*TASK OBJECTIVE*
Put the data below into a Markdown table with the columns Row and Line, numbering each line in Row and skipping blank lines. Leave the pictures out of the table.

[START SUPPLIED MATERIAL]

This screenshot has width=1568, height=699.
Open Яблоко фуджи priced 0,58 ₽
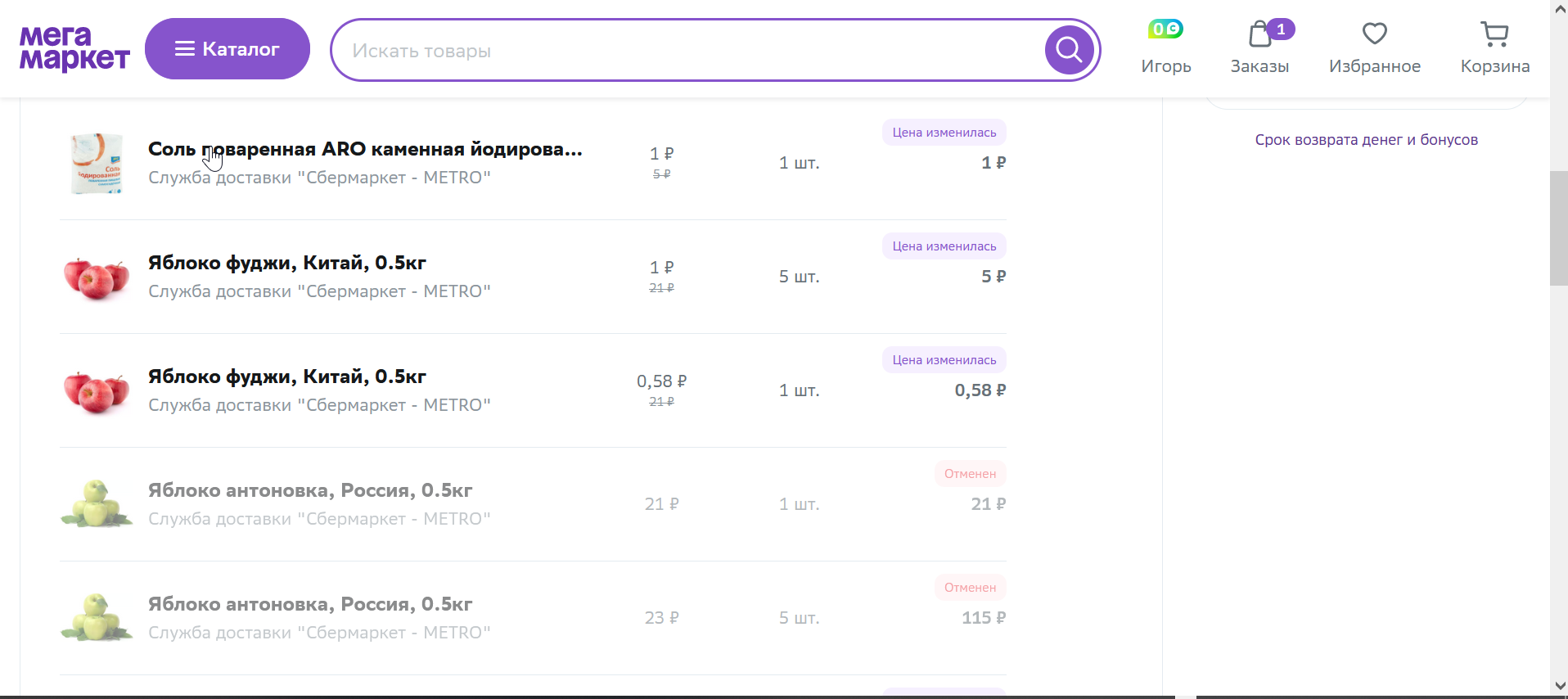tap(287, 377)
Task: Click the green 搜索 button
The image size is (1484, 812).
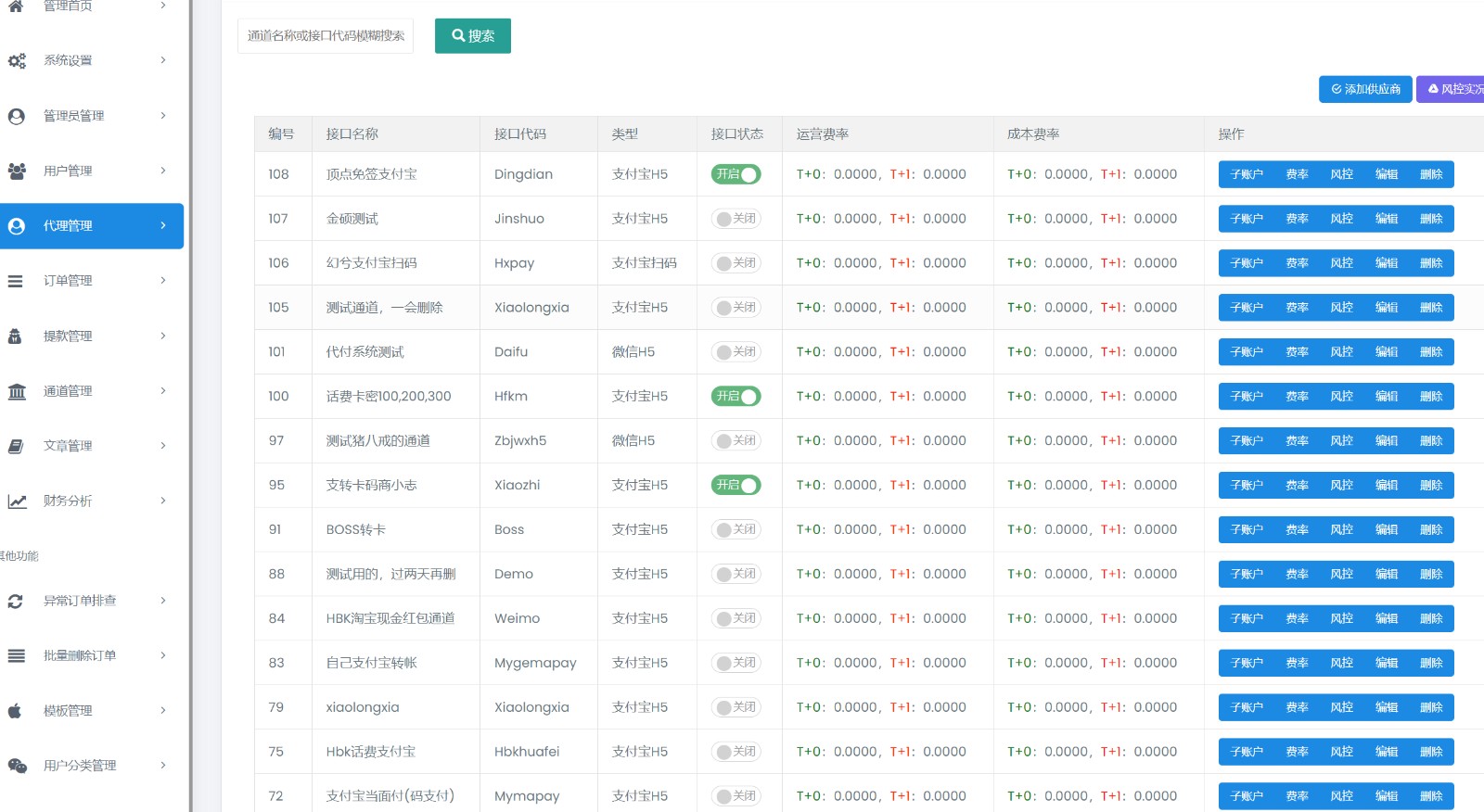Action: (x=472, y=36)
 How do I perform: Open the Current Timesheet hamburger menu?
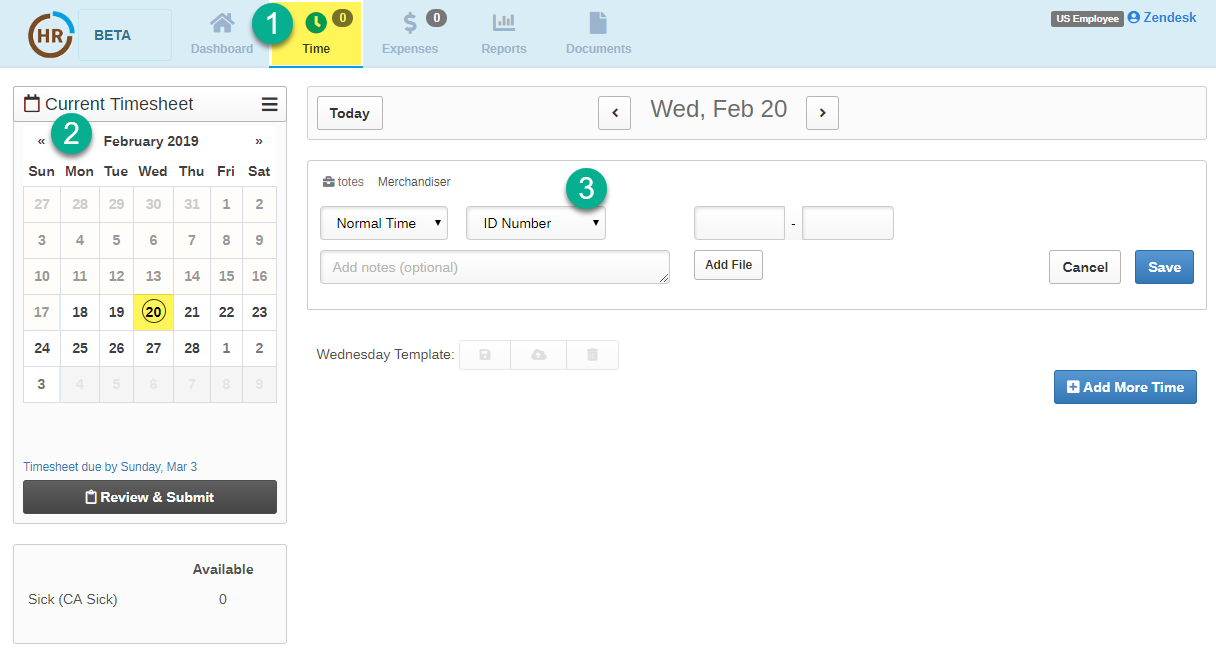tap(269, 104)
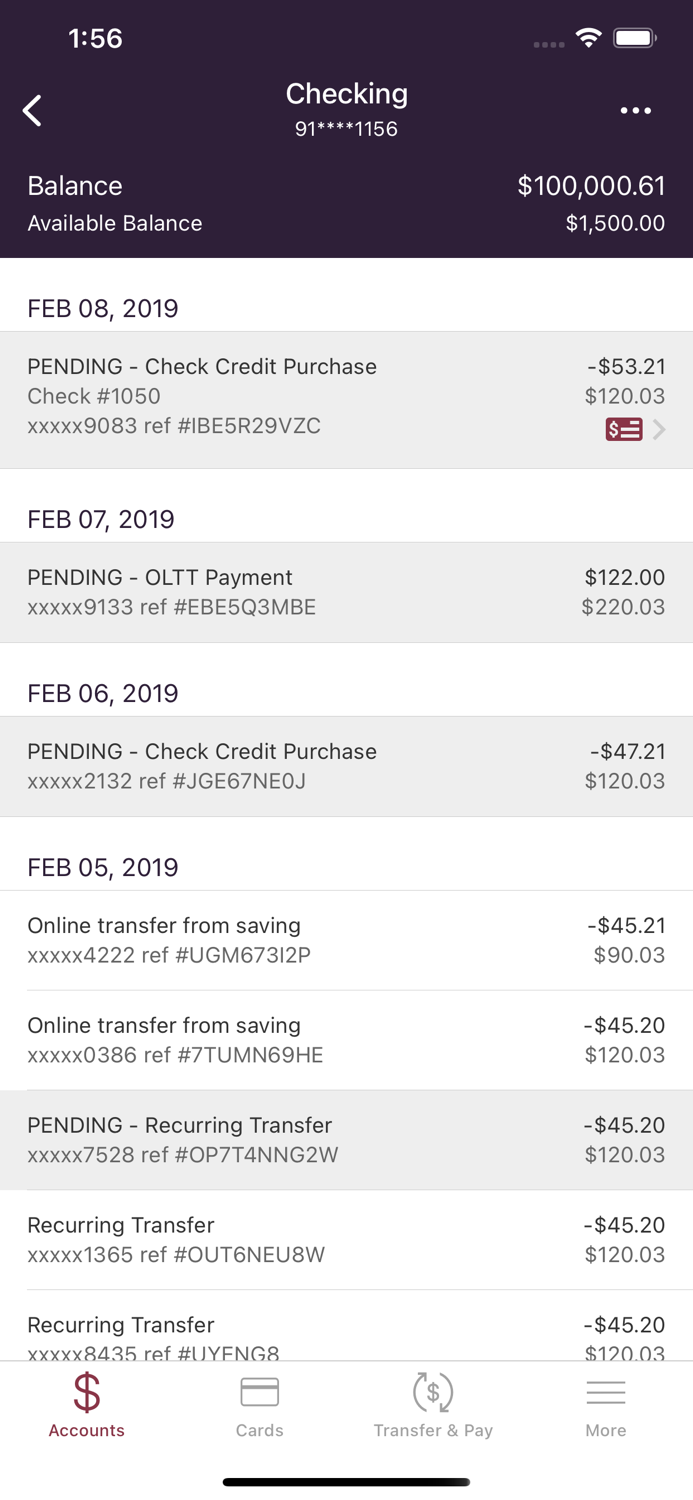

[END SUPPLIED MATERIAL]

*CORRECT ANSWER*
| Row | Line |
|---|---|
| 1 | This screenshot has width=1568, height=699. |
| 2 | Open Яблоко фуджи priced 0,58 ₽ |
| 3 | tap(287, 377) |
| 4 | Task: Click the green 搜索 button |
| 5 | The image size is (1484, 812). |
| 6 | Action: (x=472, y=36) |
| 7 |  How do I perform: Open the Current Timesheet hamburger menu? |
| 8 | tap(269, 104) |